- _AIM OF THE EXERCISE_
Can you reproduce these entries exactly, line for line, leaving the pictures out of your answer?

[Stored data]

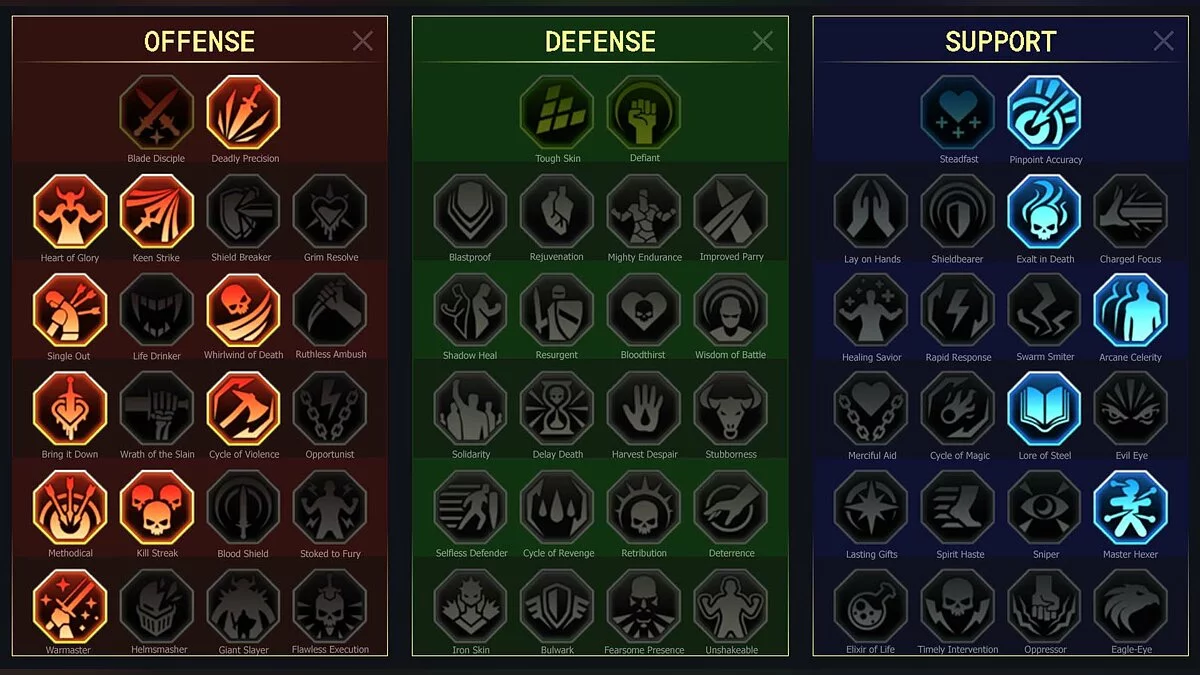
Task: Choose the Lore of Steel book mastery
Action: click(x=1045, y=409)
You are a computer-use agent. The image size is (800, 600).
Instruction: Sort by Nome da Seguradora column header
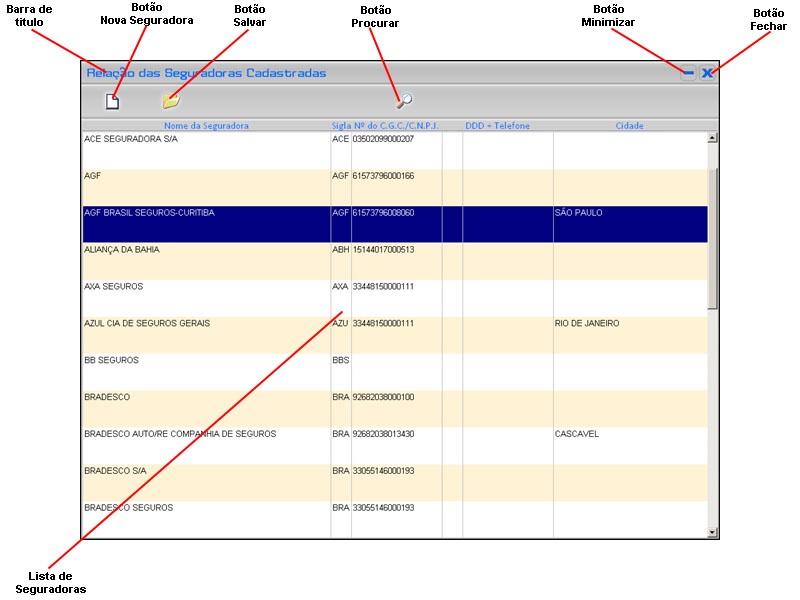[206, 126]
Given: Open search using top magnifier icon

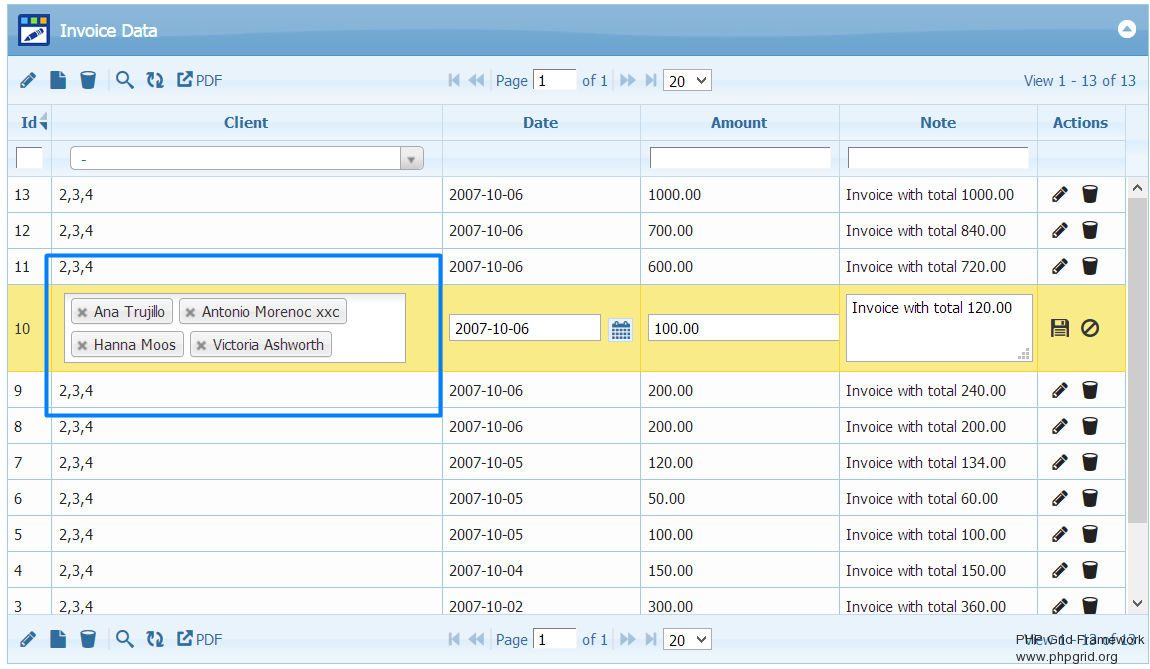Looking at the screenshot, I should click(124, 81).
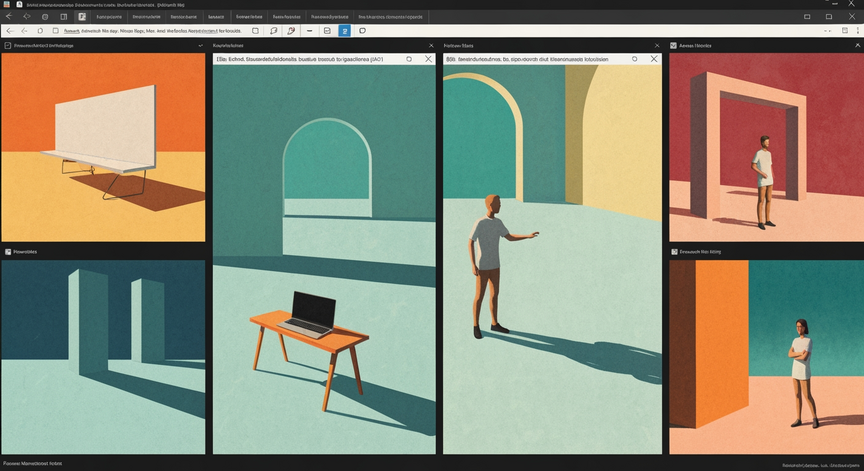Screen dimensions: 864x471
Task: Select the twin teal pillars thumbnail
Action: pos(103,357)
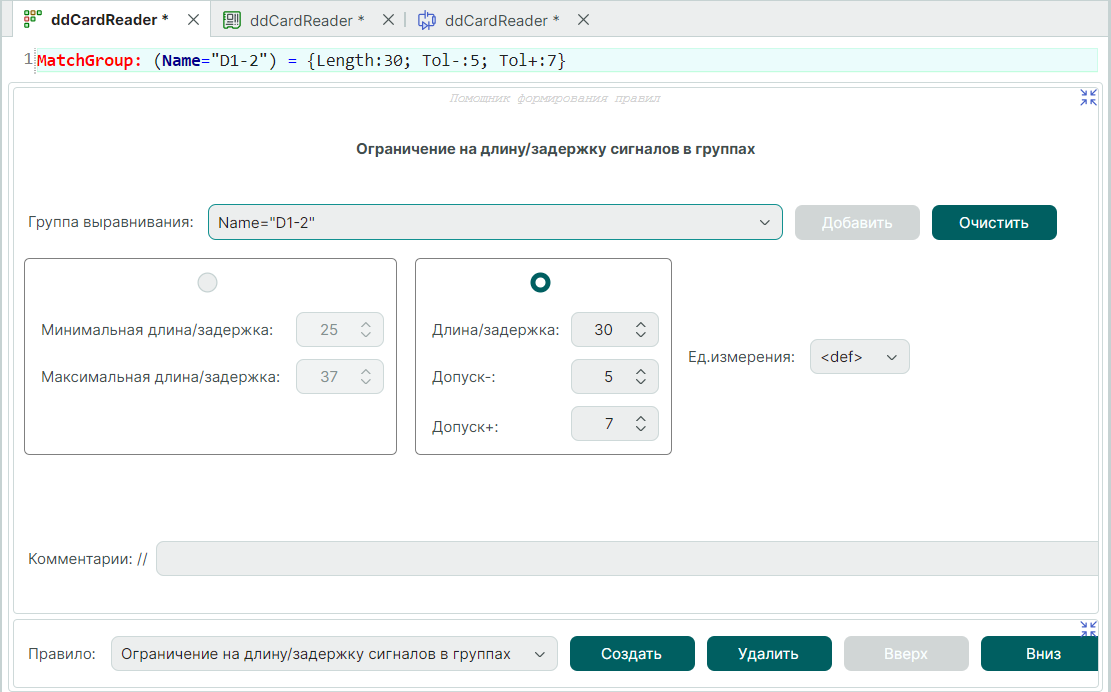Select the length with tolerance radio button
Screen dimensions: 1111x692
tap(540, 283)
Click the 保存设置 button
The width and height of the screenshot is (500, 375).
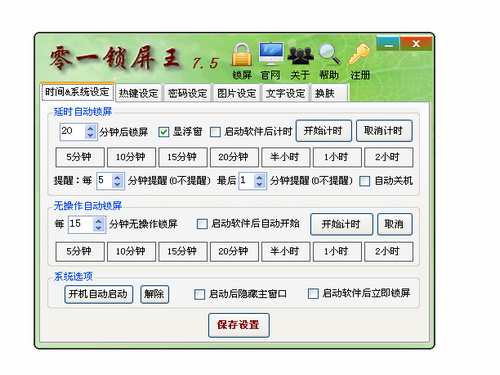point(239,325)
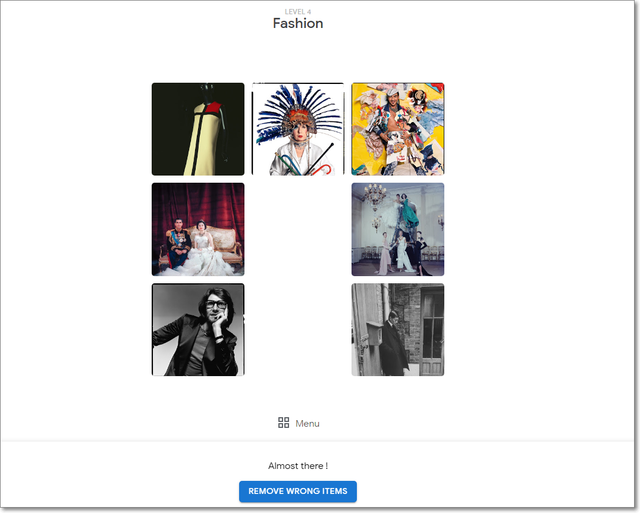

- _RESPONSE TO THIS TASK_
Task: Choose the Lore of Steel book mastery
Action: click(x=1045, y=409)
You are a computer-use agent. The image size is (800, 600).
Instruction: Sort by Nome da Seguradora column header
[206, 126]
Given: Open search using top magnifier icon

Looking at the screenshot, I should click(124, 81).
Screen dimensions: 864x471
Task: Select the twin teal pillars thumbnail
Action: pos(103,357)
Select the length with tolerance radio button
Screen dimensions: 1111x692
tap(540, 283)
Click the 保存设置 button
The width and height of the screenshot is (500, 375).
point(239,325)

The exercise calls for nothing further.